Mesmo quase sem descanso e longe da família - a mãe e a irmã são do grupo de risco – Jean não pensa duas vezes em parar de trabalhar. “A gente acaba tirando esforço de onde não tem. A gente tem um compromisso com a causa e, se não for a gente, vai ser quem? É um momento de situação calamitosa que exige esforços e força de vontade, superando o cansaço e sempre tomando muito cuidado”, descarrega Rios.  

Colapso já chegou 

O enfermeiro Miller Brandão, 32, afirma que, apesar de a carga horária não ter aumentado, a quantidade de trabalho nas 24 horas do plantão aumentou. "Antes, em um plantão de 24 horas, a gente trabalhava em atividade de fato 10, 12 horas e conseguia ter um momento de descanso, alimentação, para higiene pessoal. Agora não, às 8h da manhã a equipe é acionada, chega às 21h da noite na base, come do jeito que dá, vai no banheiro quando der. A exaustão está chegando porque, ou a gente tem capacidade para atender ou dá conta da transferência.
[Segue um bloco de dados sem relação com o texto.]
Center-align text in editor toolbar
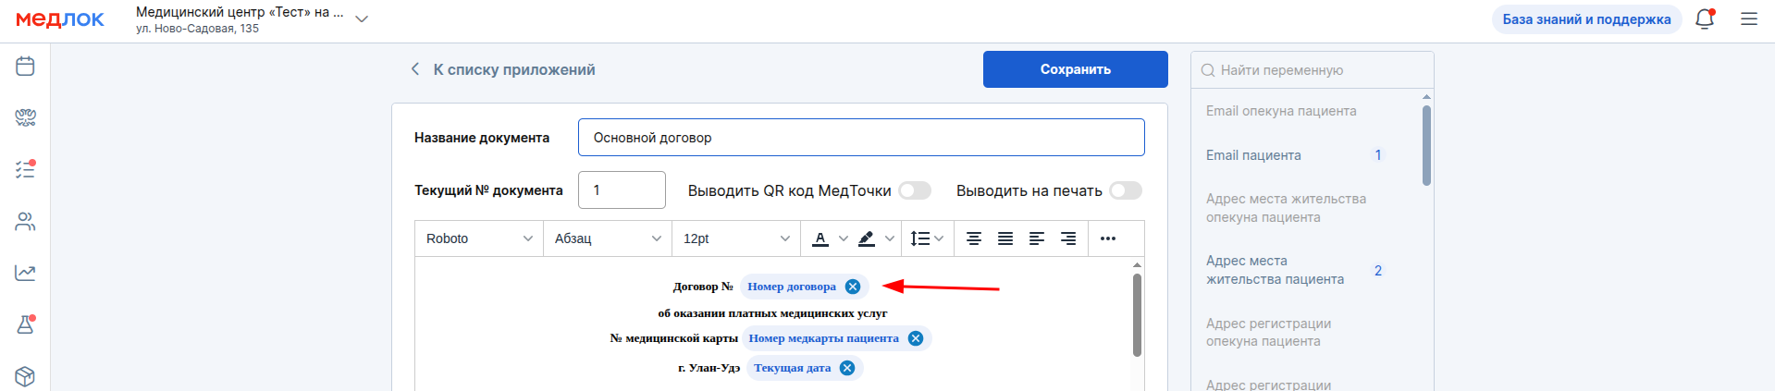Screen dimensions: 1775x391 click(x=974, y=238)
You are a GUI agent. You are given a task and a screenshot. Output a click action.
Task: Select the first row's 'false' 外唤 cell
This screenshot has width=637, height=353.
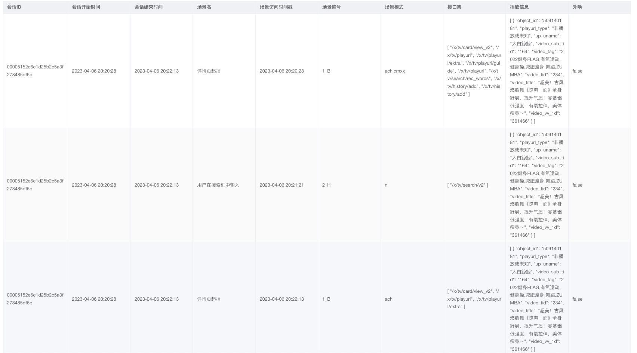click(577, 71)

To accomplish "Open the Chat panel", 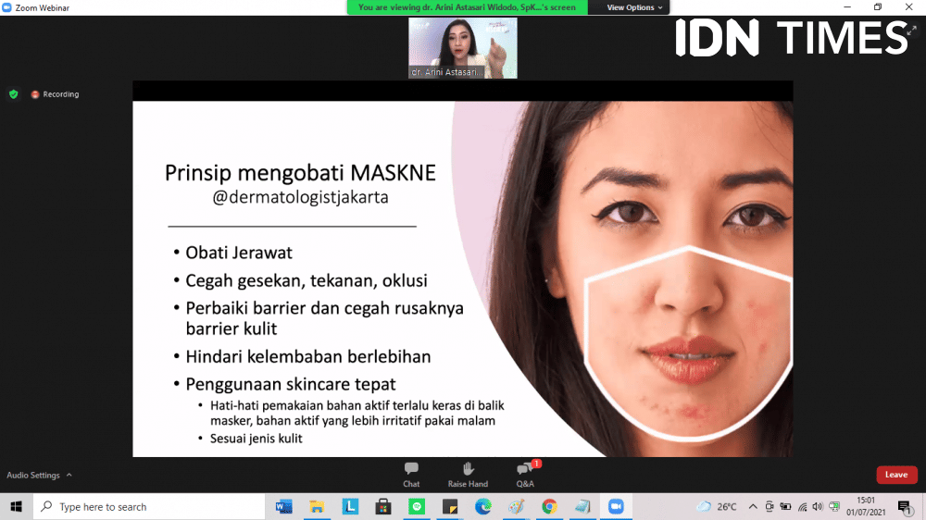I will point(411,474).
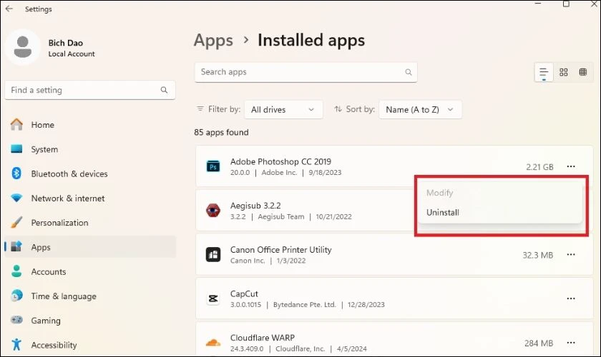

A coisa é muito mais grave do que estão pintando por aí, mas quem está na ponta já sabe que está no colapso”, alerta Brandão. 

A médica especializada em cirurgia e mastologia Marcela Embiruçu, 34, que atende no SAMU há mais de 10 anos, relata que nunca viu nada igual ao cenário que se desenha agora. É uma situação que não deixa nem “o leito esfriar”. “Tive que esperar ter vaga na UPA para prestar assistência a um serviço da rede particular. A gente não deixa nem esfriar o leito, rapidamente coloca outro e vai ter uma hora que não ter como, a gente tem medo de travar esse sistema e não ter para onde levar”, afirma.  

Além de plantonista, Marcela também atua como chefe de plantão do SAMU a cada duas semanas. A missão é mais exaustiva nesses momentos, ainda mais quando ficou sem ver a mãe por sete meses. A avó ela já não vê há um ano. “Você sai com uma sensação de impotência, de, por mais acordada que você estava tentando ajudar, não ter sido o bastante. A gente chega do plantão com uma tristeza que não sabe nem de onde bem. Não é normal ver um sofrimento de tantas pessoas e tanta morte. Me dói como chefe do plantão ter que tomar uma postura de fazer minha equipe sangrar e trabalhar ainda mais, além da preocupação com os nossos, que não estão na lista de prioridade da vacina, ter que forçar ainda mais o isolamento na tentativa de protegê-los. Mas, o mais importante é a gente não ser indiferente com a morte do outro”, relata.